AI Research Intern — AXA Group Operations

🧠 Problem Statement & Motivation

Insurance companies require better tools to analyze satellite imagery and textual reports for risk profiling, disaster assessment, and infrastructure mapping. Traditional models fall short in capturing relationships across data modalities.

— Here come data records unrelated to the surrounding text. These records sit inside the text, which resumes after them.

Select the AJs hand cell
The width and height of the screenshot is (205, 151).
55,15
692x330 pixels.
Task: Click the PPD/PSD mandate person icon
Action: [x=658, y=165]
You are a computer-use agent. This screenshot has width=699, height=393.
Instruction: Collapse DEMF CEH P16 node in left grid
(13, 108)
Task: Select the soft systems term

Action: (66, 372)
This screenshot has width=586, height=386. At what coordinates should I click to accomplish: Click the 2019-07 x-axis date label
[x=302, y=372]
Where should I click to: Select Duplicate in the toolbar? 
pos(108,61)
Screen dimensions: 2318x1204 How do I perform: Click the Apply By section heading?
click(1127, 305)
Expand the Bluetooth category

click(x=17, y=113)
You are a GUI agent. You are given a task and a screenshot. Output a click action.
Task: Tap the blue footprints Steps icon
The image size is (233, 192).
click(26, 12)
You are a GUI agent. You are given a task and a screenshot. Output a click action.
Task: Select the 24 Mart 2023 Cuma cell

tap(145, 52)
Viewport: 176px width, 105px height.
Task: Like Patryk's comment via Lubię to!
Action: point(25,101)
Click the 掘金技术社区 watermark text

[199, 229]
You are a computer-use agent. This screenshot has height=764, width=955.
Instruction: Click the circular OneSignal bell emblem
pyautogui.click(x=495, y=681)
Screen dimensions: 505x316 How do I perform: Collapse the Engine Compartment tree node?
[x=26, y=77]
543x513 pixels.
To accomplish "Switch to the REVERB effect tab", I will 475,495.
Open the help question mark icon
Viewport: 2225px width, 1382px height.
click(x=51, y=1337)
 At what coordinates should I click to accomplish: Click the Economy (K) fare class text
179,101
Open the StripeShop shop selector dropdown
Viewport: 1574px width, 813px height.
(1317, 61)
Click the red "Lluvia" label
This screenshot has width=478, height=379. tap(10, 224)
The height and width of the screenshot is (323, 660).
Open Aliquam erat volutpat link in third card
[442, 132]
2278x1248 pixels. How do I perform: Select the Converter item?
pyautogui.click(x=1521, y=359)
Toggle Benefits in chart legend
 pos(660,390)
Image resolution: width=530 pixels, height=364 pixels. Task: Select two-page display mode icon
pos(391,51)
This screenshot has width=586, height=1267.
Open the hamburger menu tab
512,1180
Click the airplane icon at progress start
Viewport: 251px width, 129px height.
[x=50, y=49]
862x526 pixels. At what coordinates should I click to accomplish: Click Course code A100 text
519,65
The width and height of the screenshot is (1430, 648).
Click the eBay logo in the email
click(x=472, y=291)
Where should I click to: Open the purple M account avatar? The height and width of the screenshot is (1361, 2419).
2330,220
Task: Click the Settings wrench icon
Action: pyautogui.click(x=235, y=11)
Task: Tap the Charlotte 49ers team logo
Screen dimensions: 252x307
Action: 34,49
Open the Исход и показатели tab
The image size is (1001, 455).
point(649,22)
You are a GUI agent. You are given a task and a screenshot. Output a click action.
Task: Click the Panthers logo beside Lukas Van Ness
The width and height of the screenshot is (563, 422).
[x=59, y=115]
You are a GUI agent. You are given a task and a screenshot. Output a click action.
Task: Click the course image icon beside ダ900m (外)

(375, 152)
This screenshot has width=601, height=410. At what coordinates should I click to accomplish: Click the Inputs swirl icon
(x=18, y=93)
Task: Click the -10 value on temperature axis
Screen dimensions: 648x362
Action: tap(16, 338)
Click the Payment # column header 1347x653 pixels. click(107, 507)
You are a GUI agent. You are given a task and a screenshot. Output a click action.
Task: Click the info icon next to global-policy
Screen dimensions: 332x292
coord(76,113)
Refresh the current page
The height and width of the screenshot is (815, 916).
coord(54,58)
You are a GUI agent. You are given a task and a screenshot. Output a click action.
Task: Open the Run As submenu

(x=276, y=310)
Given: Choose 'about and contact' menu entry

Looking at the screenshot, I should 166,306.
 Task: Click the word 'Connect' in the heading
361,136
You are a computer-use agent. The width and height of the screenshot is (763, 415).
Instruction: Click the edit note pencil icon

The goal was to create a graph-based retrieval system aligning scene graphs from satellite imagery and knowledge graphs from text in a shared latent space — enabling semantic search across modalities.

🔧 My Contributions

Built pipelines to extract scene graphs from satellite images using MMDetection and OpenMMLab.
Generated knowledge graphs from textual descriptions via LangChain and graph parsing techniques.
Trained graph transformer encoders to align multimodal graphs using contrastive learning.
Indexed graph embeddings using Faiss for scalable neural retrieval.
Delivered interactive demos for internal use cases.

🧪 Evaluation & Ablation

Assessed the system’s ability to generalize in both closed-set and open-vocabulary settings, reflecting real-world insurance use cases.
Benchmarked against standard retrieval baselines (CLIP, ViLT, BLIP) using metrics such as Recall@K and mean Average Precision (mAP).
Performed detailed ablation studies to analyze the impact of:
- Graph structure type: scene graphs vs. knowledge graphs
- Retrieval modes: node-only, edge-only, and hybrid configurations
- Contrastive loss variants and alignment strategies
Results showed superior robustness and generalization, especially in open-set scenarios involving unseen objects / relations.

🚀 Technology Stack

🧠 ML/DS Tools

Graph learning: PyTorch Geometric, Graph Transformers, NetworkX
Language & vision models: HuggingFace (BLIP, LLaVA, Qwen), CLIP, Bert, RoBerta
Knowledge pipelines: LangChain, LiteLLM, Open AI
Retrieval: Faiss, scikit-learn, NumPy, Pandas

🖥️ DevOps & Prototyping

GitHub CI/CD for continuous integration
Docker + Conda for environment setup
Weights & Biases for model tracking and experiments